The appellants' second noteworthy allegation of error is based upon a conversation in the patrol car when Troopers Seiler and Geary were transporting appellants to the district justice's office for arraignment. During that time Trooper Seiler asked Trooper Geary, both of whom were in the front seat, if he had seen a recent television program dealing with the smuggling of marijuana into the United States from Mexico. Upon hearing this conversation, Richard, who was sitting with Santos in the back seat, stated: "If you're ever in California and want marijuana, see me." At that point Trooper Geary asked Santos if the marijuana came from Mexico, and Santos answered, "It's not mine." Whereupon Richard immediately admitted: "It's mine." Since both appellants had indicated at the barracks, prior to these statements, that they wished to speak to an attorney, further questioning of appellants was clearly improper.

In Miranda v. Arizona,*fn4 the Supreme Court stated: "Once warnings have been given, the subsequent procedure is clear. If the individual indicates in any manner, at any time prior to or during questioning, that he wishes to remain silent, the interrogation must cease. At this point he has shown that he intends to exercize his Fifth Amendment privilege; any statement taken after the person invokes his privilege cannot be other than the product of compulsion, subtle or otherwise.

[ 233 Pa. Super. Page 264]

Without the right to cut off questioning, the setting of in-custody interrogation operates on the individual to overcome free choice in producing a statement after the privilege has been once invoked."

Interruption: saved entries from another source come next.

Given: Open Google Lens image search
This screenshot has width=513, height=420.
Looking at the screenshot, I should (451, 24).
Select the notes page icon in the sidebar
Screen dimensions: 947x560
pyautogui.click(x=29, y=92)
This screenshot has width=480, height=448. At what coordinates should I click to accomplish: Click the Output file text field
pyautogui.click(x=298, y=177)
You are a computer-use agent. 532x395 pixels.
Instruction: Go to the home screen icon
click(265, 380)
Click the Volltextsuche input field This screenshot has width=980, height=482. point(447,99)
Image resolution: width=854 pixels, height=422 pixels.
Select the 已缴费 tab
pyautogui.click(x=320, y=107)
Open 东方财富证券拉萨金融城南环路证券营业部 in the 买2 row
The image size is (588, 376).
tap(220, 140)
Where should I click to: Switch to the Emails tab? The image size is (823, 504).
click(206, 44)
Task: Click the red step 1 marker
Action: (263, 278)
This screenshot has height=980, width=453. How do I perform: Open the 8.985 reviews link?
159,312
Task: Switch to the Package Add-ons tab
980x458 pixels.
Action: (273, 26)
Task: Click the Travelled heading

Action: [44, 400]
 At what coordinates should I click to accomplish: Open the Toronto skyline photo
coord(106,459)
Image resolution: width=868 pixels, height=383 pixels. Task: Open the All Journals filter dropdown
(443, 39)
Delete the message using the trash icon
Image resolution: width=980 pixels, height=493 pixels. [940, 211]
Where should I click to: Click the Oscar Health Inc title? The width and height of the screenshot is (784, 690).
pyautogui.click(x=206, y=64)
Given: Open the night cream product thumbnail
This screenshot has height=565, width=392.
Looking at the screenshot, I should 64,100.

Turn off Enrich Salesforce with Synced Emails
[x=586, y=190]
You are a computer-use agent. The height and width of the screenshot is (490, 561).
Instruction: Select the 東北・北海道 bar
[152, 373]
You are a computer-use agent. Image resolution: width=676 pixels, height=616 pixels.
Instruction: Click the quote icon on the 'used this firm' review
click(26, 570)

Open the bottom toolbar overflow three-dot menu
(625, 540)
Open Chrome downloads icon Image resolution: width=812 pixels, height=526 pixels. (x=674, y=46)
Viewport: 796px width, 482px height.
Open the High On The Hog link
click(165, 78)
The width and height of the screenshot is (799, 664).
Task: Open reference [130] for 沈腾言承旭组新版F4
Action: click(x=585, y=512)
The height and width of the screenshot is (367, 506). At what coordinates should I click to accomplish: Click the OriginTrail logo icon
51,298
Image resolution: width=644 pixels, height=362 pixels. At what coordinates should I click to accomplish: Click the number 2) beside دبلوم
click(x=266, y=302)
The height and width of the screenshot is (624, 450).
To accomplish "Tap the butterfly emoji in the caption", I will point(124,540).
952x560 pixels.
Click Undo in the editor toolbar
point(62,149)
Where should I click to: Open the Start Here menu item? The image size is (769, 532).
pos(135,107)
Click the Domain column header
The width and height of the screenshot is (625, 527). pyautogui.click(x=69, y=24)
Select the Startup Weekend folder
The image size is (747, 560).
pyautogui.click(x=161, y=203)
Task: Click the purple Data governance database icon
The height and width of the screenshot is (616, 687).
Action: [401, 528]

While Richard's initial statement that he would sell the troopers marijuana if they were ever in California does not appear to be in response to a question,*fn5 Trooper Geary clearly had turned interrogator when he asked Santos about the origin of the supply of marijuana. Our Supreme Court defined "interrogation" in Commonwealth v. Simala, 434 Pa. 219, 227 (1969) to be "any question likely to or expected to elicit a confession." In the instant case, Santos' knowledge of the origin of the marijuana would have constituted circumstantial evidence establishing his part in an illicit joint venture to purchase and transport the contraband for sale on the east coast, and would have been inadmissible in evidence against him since it was elicited after he requested counsel. However, the evidence of Santos' involvement had already been overwhelmingly established by the fact that his vehicle had been used in, and had been prepared for, the illegal transportation. His implicit knowledge of the contents of the luggage made the inference of guilt irresistible. Further, Santos' remark that the marijuana was not his and, from Santos' point of view, Richard's response that the marijuana was his, demonstrates that Santos' statement was harmless beyond a reasonable doubt. Therefore, with respect to Santos, no reversible error was committed by the court in not suppressing the evidence.

[ 233 Pa. Super. Page 265]

Richard, however, was obviously damaged by the admission: "It's mine." Up to that point, the Commonwealth's case against Richard was not strong. All the Commonwealth could prove was that he was a California resident who was a passenger in a vehicle not owned by him which was laden with marijuana. Although he signed the consent to search, any statements he may have made during the search were not offered into evidence. Nor did his blurted statement concerning his ability to procure marijuana in California so damage his case that we can find his subsequent admission of ownership of the 225 pounds of marijuana to have been harmless beyond a reasonable doubt. Thus, if we determine that the remark, "It's mine," was in response to an illegal inquiry of him, Richard is entitled to a new trial.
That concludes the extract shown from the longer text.